I rank this amongst the worst and stupidest decisions I’ve ever made in my life.

I did not have the emotional depth required to be a competent musician. What was competent in the WCG was not enough to succeed anywhere except in a WCG congregation. And I was only doing it because I saw it as a path towards acceptance and admiration. Which, as it turns out, was very much not true.

I had no business even stepping inside the Center for Performing Arts.

Sure, knowing how to play piano has opened a few doors. Not many, but it’s provided a few interesting and even memorable experiences. For particularly gullible women, it seems to even be mildly attractive. But honestly, if I had never set foot inside the UT CPA, I think I would be far better off. I had many negative experiences there, and few positive ones – and most of the negative experiences were entirely my fault. Not all of them were negative, but about 95% were, and that might as well be all of them.

The WCG destroyed everything it touched, and I remain convinced, in fact more than ever, that this has been the case from the very beginning.

I should have been in the sciences. My education should have been in computer science, mathematics, or any of the other hard sciences. I would have excelled, and it would not have demanded emotional competence and maturity out of me that I was unable to provide. But I chose music, and while some of the results were okay, I will regret that decision until the day I die.



There is one thing the WCG – quite unwittingly, I might add – trained me to do that is proving itself very useful in this culture.

They taught me how to stand in the face of some pretty awesome pressure without flinching.

See, the WCG culture was in opposition to the dominant culture of the world in some very specific and immediate ways. Since we did not celebrate most of the holidays that everyone else did – in fact, thought them evil – we had to answer for our faith in ways that sometimes approached actual persecution.

(of course, in the American culture, the word persecution is greatly misused, which is why I say sometimes approached. Ask the Apostle Paul what he would think of our persecution and he’d laugh in our faces).

But we had to answer for our faith. Every time we sat out a birthday, or a Halloween party, or a Christmas celebration, it cemented the fact that we were different, and we were faced with a choice. Give in, or stand our ground.

We stood our ground.

It was not easy sometimes. With the benefit of hindsight, I’d say we did a pretty crappy job of picking our battles most of the time. But you can’t get that kind of training in a school. I learned not to care what other people thought, and I learned that some things are worth standing up for, even if everyone else in the world believes you are insane.

The things the WCG stood up for were, generally, not these things. But it’s the principle of the thing, as Little John said in “Robin Hood, Men in Tights”!

I am center-right. I am not in any way liberal, though I don’t agree with many of the things that conservatives believe in either. But this culture puts a tremendous amount of pressure on people like me to “tow the party line”.

I don’t care what they think. I mean, I literally, and with no exaggeration, give no concern whatsoever to what they think.

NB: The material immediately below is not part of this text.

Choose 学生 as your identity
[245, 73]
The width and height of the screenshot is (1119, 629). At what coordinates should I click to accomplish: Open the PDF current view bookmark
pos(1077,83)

I don’t care what they tell me about the social issues of today. For example, the idea that men can be women is laughable on its face, and I don’t care what they think of that! The only thing they can do to me is maybe (maybe) impact my livelihood or make life a little more inconvenient for a short time.

Big whoop.

On balance, I consider this perhaps the most invaluable thing that the WCG taught me. Because most people seem to be under the delusions that most social activists (and, frankly, on both sides) have their best interests at heart.

Nothing could be further from the truth.

I was trained to stand for what I believe in. By a cult who believed in things not worth standing for. That’s how it works, isn’t it?



I had what I would consider a relatively happy childhood, comparatively. Objectively, it was pretty rotten, but y’know, when you’re a child, you really don’t know the difference. I had food, I had a place to live, I had parents – none of these things could be called ideal by any stretch of the imagination, but I had them. And, as oblivious as I was, I was content. I had my world.

My world was full of good and bad things – security and terror – but it was my world. It was what I knew. And I was surrounded by people who shared my experience, as imperfect as it was. There was comfort in this.

I remember when the depression started. I was somewhere between 10 and 12 – I don’t remember the exact year. It’s not exactly as if I woke up one day, said to myself “man, I’m depressed”, and then wrote it down in a calendar. It snuck up on me. Isn’t that what it always does: sneak up on you?

But I remember some of the earliest times when I was truly depressed.

I used to go to the Toledo-Lucas County public library a lot with my parents. This was before they redid it around 2000. It was a large, boxy structure, with creepy art deco styling, and far more books than they knew where to put them. I was walking across the main lobby – with its marble floors and wooden accents and desks, and I saw two girls, about my age or a little older, walking out of the library. They were probably pretty, but that didn’t matter.

That’s all it took. I was depressed for days after. The kind of depression that swims in front of your vision and seems to be a living, breathing mass of nearly visible fog. I read my books and could barely do anything else.

I think that is when I realized that the gulf was too wide. Or that it existed at all.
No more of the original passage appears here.